- Required action -
The records below are to be retyped in full, without any alteration.

[Collected data]
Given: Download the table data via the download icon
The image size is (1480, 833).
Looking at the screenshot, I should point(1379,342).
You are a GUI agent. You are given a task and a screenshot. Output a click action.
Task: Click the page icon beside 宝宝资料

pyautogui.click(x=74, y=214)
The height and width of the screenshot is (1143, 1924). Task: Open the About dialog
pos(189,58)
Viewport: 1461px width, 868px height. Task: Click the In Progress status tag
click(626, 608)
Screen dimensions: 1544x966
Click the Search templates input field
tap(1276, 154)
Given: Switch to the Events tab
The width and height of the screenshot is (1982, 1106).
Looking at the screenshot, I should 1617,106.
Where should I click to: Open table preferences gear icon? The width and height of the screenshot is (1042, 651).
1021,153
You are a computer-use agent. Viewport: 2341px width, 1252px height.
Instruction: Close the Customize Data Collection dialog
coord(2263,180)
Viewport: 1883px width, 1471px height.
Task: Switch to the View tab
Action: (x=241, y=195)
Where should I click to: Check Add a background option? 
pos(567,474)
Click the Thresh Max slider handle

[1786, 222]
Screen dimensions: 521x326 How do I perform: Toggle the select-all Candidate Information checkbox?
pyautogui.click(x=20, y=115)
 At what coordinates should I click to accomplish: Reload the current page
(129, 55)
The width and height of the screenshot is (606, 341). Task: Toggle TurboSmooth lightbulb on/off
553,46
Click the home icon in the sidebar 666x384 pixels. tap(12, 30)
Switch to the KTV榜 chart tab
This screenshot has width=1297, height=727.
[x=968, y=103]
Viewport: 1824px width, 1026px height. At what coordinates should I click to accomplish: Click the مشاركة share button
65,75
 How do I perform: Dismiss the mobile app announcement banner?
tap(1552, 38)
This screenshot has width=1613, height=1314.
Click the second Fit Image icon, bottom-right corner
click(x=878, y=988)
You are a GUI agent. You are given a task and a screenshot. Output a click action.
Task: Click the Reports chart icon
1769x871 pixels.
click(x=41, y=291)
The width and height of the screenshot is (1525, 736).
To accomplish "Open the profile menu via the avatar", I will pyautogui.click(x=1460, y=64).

- Answer to the problem -
Given: Download the table data via the download icon
The image size is (1480, 833).
Looking at the screenshot, I should point(1379,342).
You are a GUI agent. You are given a task and a screenshot. Output a click action.
Task: Click the page icon beside 宝宝资料

pyautogui.click(x=74, y=214)
The height and width of the screenshot is (1143, 1924). Task: Open the About dialog
pos(189,58)
Viewport: 1461px width, 868px height. Task: Click the In Progress status tag
click(626, 608)
Screen dimensions: 1544x966
Click the Search templates input field
tap(1276, 154)
Given: Switch to the Events tab
The width and height of the screenshot is (1982, 1106).
Looking at the screenshot, I should 1617,106.
Where should I click to: Open table preferences gear icon? The width and height of the screenshot is (1042, 651).
1021,153
You are a computer-use agent. Viewport: 2341px width, 1252px height.
Instruction: Close the Customize Data Collection dialog
coord(2263,180)
Viewport: 1883px width, 1471px height.
Task: Switch to the View tab
Action: (x=241, y=195)
Where should I click to: Check Add a background option? 
pos(567,474)
Click the Thresh Max slider handle

[1786, 222]
Screen dimensions: 521x326 How do I perform: Toggle the select-all Candidate Information checkbox?
pyautogui.click(x=20, y=115)
 At what coordinates should I click to accomplish: Reload the current page
(129, 55)
The width and height of the screenshot is (606, 341). Task: Toggle TurboSmooth lightbulb on/off
553,46
Click the home icon in the sidebar 666x384 pixels. tap(12, 30)
Switch to the KTV榜 chart tab
This screenshot has width=1297, height=727.
[x=968, y=103]
Viewport: 1824px width, 1026px height. At what coordinates should I click to accomplish: Click the مشاركة share button
65,75
 How do I perform: Dismiss the mobile app announcement banner?
tap(1552, 38)
This screenshot has width=1613, height=1314.
Click the second Fit Image icon, bottom-right corner
click(x=878, y=988)
You are a GUI agent. You are given a task and a screenshot. Output a click action.
Task: Click the Reports chart icon
1769x871 pixels.
click(x=41, y=291)
The width and height of the screenshot is (1525, 736).
To accomplish "Open the profile menu via the avatar", I will pyautogui.click(x=1460, y=64).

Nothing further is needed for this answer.